Determining the percolation threshold for (FeCoZr)x(CaF2)(100−x) nanocomposites produced by pure argon ion-beam sputtering

Abstract

This study examines the frequency and temperature dependence of conductivity, phase shift angle and capacity of the (FeCoZr)x (CaF2)(100−x) nanocomposites, with the metal phase content in the range of 45 at.% < x < 90 at.%, produced by pure argon ion-beam sputtering. It was found that for the metallic phase content lower than 67 at.% there are temperature dependencies of the dielectric type of conductivity, for which the derivative dσ/dT > 0. Activation energy of conductivity, determined from the Arrhenius plot, is about ΔE ≈ 0.061 eV. For a metallic phase content above 67 at.%, the metallic type of conductivity occurs, for which the derivative dσ/dT < 0. At the frequency of 100 Hz and at liquid nitrogen temperature (LNT) a dependence of conductivity on the content of the metallic phase was shown.

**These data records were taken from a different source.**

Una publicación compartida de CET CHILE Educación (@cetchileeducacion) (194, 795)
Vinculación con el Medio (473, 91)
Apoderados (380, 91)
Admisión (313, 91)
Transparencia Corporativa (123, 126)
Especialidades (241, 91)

In the area of low metallic phase content a rapid increase of conductivity occurs (over six orders of magnitude) and temperature dependence exhibits the dielectric type of conduction. For higher contents of the metallic phase the metallic type of conductivity occurs, which decreases with increasing temperature. Based on the analysis of conductivity depending on the content of the metallic phase, the percolation threshold was determined for the (FeCoZr)x (CaF2)(100−x) nanocomposite, the value of which is xc ≈ (65.8 ± 2) at.%. It was agreed that in nanocomposites below the percolation threshold there are resonance phenomena of currents and voltages similar to the resonance phenomena in RLC circuits containing conventional inductance coils and capacitors.